Mr O’Leary said: “These strong results confirm that our ‘Always Getting Better’ customer programme and expanded business schedule, coupled with our substantial fare and cost advantage over competitor airlines is drawing millions of new customers to Ryanair.”

The airline said low oil prices would help it shave costs in the current final quarter. Traffic should grow by 25% and average fares fall by 6% to 8% as price cuts are used to help expand the network and boost business schedules.

Ryanair said some competitors would be “significant beneficiaries” from the lower oil price as they bought less of their fuel in advance in 2015-16, putting downward pressure on fares.

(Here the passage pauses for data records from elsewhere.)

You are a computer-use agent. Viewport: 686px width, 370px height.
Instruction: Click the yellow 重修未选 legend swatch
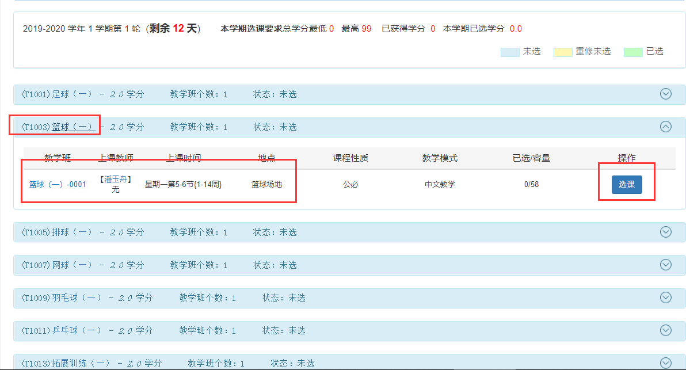563,52
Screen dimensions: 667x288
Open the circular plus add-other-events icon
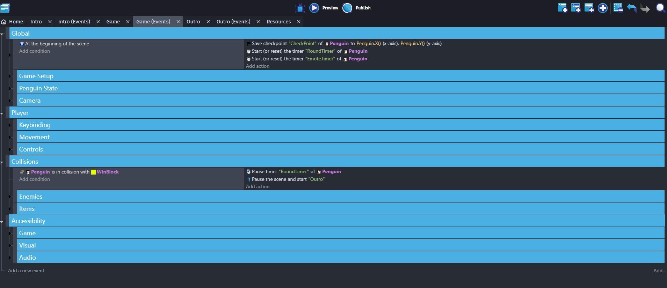(602, 8)
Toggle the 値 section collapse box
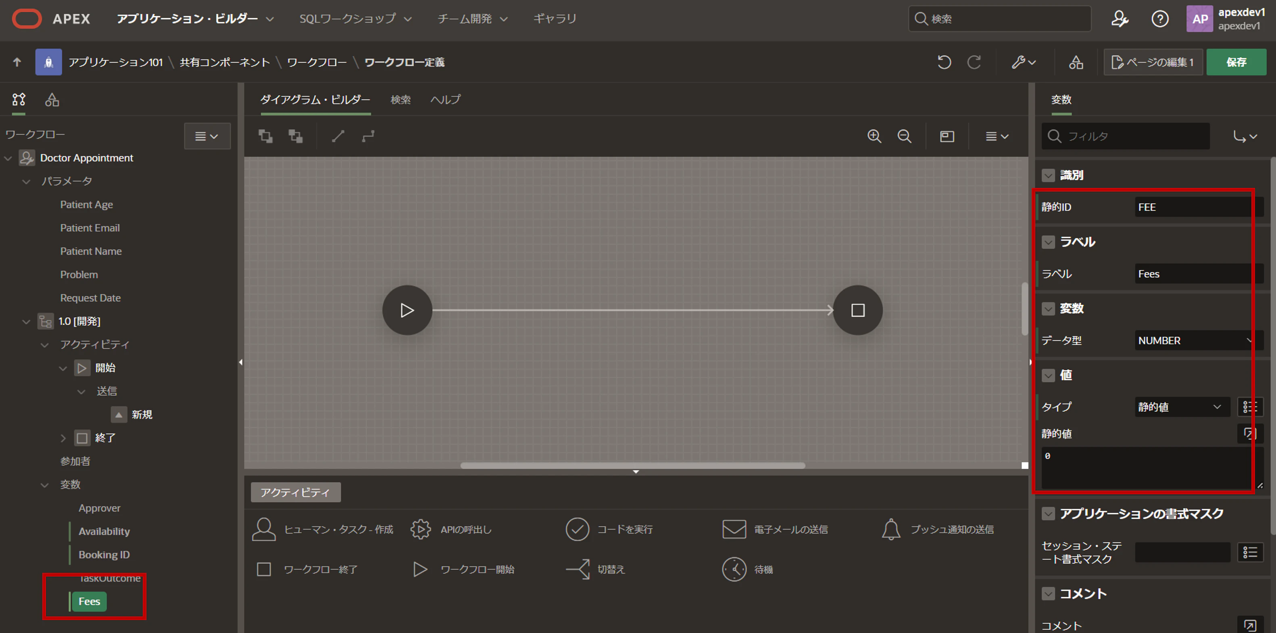The height and width of the screenshot is (633, 1276). click(x=1048, y=375)
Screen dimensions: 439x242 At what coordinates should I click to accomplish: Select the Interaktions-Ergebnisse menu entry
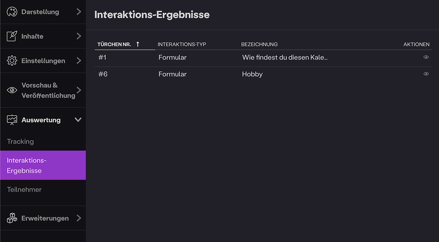(27, 165)
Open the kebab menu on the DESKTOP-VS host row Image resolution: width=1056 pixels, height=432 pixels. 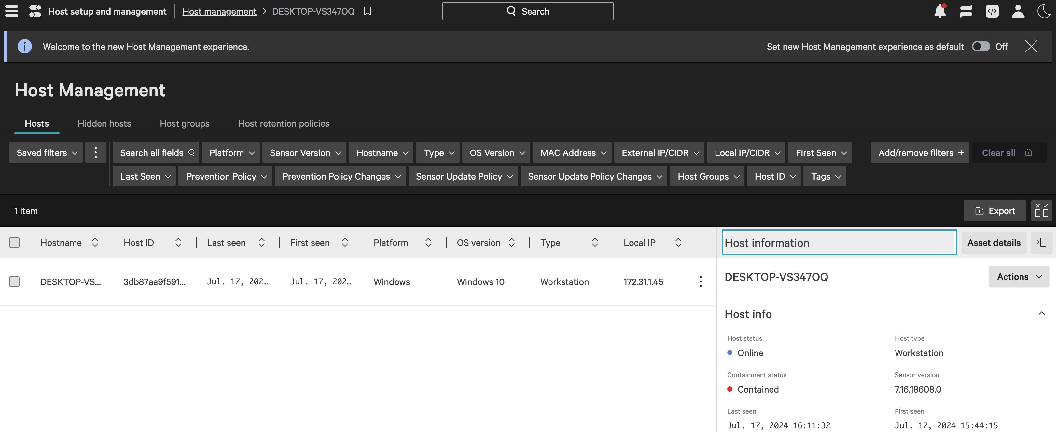[700, 281]
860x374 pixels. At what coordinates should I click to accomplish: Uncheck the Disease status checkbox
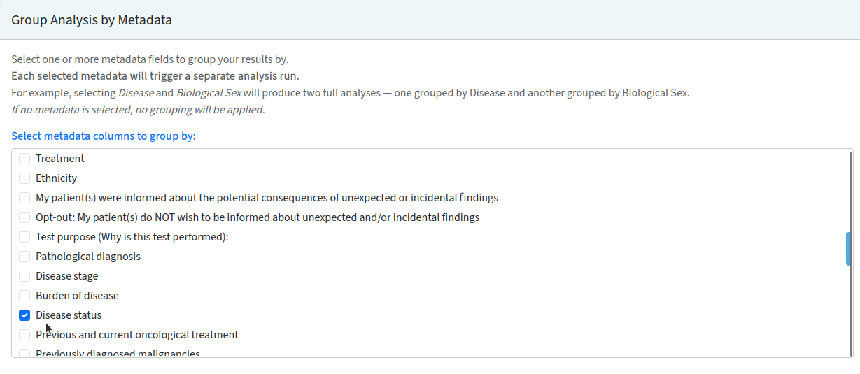coord(24,315)
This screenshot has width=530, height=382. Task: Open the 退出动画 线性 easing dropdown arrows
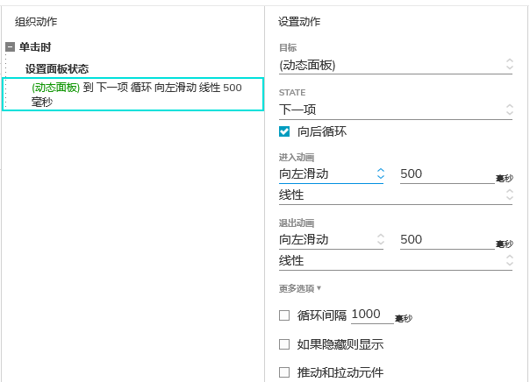pos(510,260)
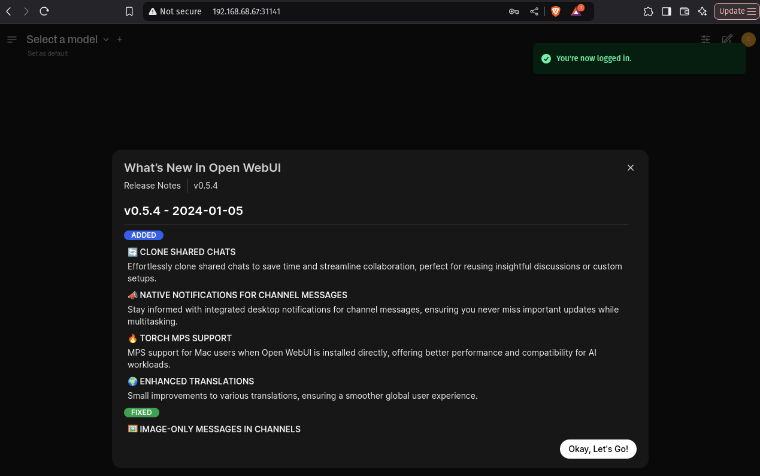Open the browser extensions puzzle icon
Viewport: 760px width, 476px height.
[648, 11]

The group said analysts and investors should be “mindful of this likely increased price competition”.

“As lower oil prices kick in over the next two years, Ryanair intends to pass on much, if not all, of these savings to our rapidly growing customer base in the form of lower fares and therefore our profit growth will be modest in FY16,” it said.

Ryanair, which is this year celebrating its 30th anniversary, said passenger traffic in the third quarter grew 14% to 21m with the average fare up 2% to 40 euros (£30). Revenues grew 17% to 1.13billion euros (£846m).

Its load factor, a measure of how full aircraft are, rose from 82% to 88%, attributed to its “Always Getting Better” programme and expanded winter schedule.

The carrier had previously set out plans for new winter bases in Cologne, Gdansk and Glasgow. Today it said new winter routes and bases were performing well.

It will open three new bases in Bratislava, Copenhagen and Ponta Delgada in the Azores in March and April, which the airline said today had seen “stronger than expected forward bookings”.

Ryanair said it expected to carry 100m customers in 2015-16, becoming the first EU carrier to do so.

Meanwhile, Ryanair said it had received no formal approach over its shares in Aer Lingus, following the announcement of a proposed takeover of the airline by British Airways owner International Airlines Group (IAG).

It reiterated that the board would “carefully consider any such offer, should one be received, from IAG or any other party, in due course”.